Edmonton

Edmonton's bike lane plan irks mayor

Complaints from street-front businesses that they were never consulted about the city's new bike lanes angered Edmonton's mayor Wednesday.
Area residents examine a map of the proposed bike lanes in south Edmonton Tuesday night at Hazeldean School. (CBC)

Complaints from street-front businesses that they were never consulted about the city's new bike lanes angered Edmonton's mayor Wednesday.

"We've lost sight of the importance of a car within the City of Edmonton which is still better than 70 per cent of the traffic," he said. "If we continue to do that we're going to lose business after business after business."

At a transportation committee meeting this morning an irate Stephen Mandel ripped into the transportation department for not talking with businesses before approving routes which will eliminate street parking.

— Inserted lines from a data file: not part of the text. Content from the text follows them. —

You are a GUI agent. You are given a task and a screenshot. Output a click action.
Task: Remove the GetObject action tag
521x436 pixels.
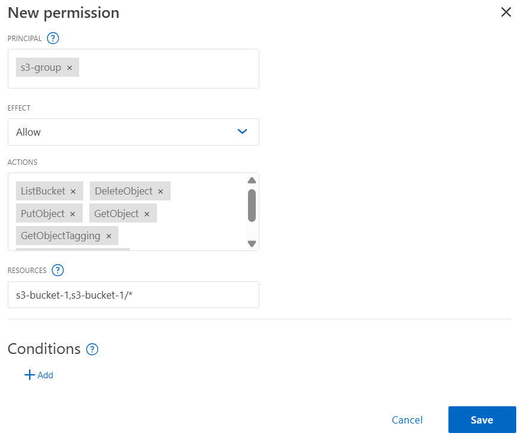pyautogui.click(x=148, y=213)
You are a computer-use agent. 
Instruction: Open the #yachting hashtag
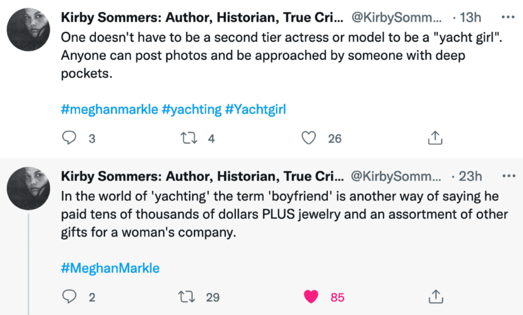tap(191, 109)
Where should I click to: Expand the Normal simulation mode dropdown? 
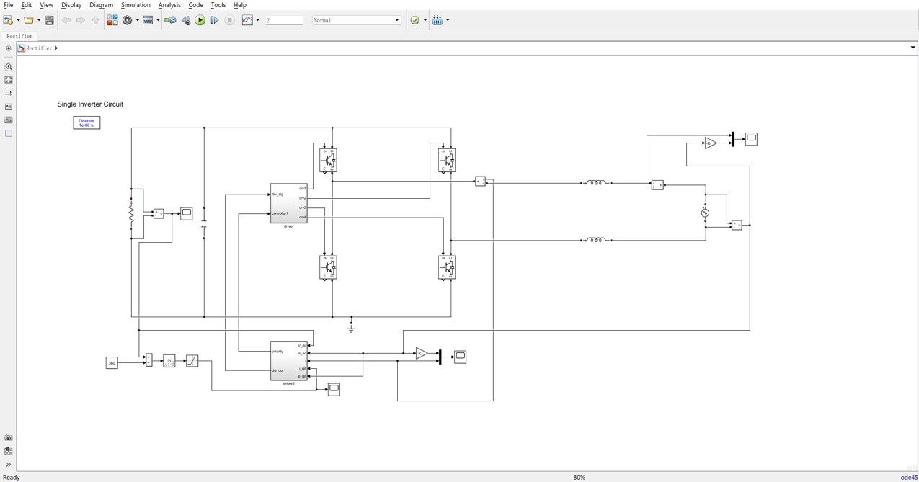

The mayor's comments came after a public meeting was held at Hazeldean School Tuesday night.

Mandel wants to see records from the department on which businesses it consulted and when.

He said he's frustrated with the city's approach to the bike lanes.

"It's now become this massive investment, which I think is needed, but it has to be much more cleverly thought out than how we're doing it."

Transportation head Bob Boutilier said consultations on new bike lanes started over two years ago.

"A lot of older communities where people have relied on front yard parking, that's the challenge," he said. "It often doesn't impact people until the crews show up and that's the realization, 'What happened? What's going on?'"

Boutilier still plans to go ahead with adding 23 kilometres of new bike lanes in the city this year, unless elected officials decide otherwise, he said.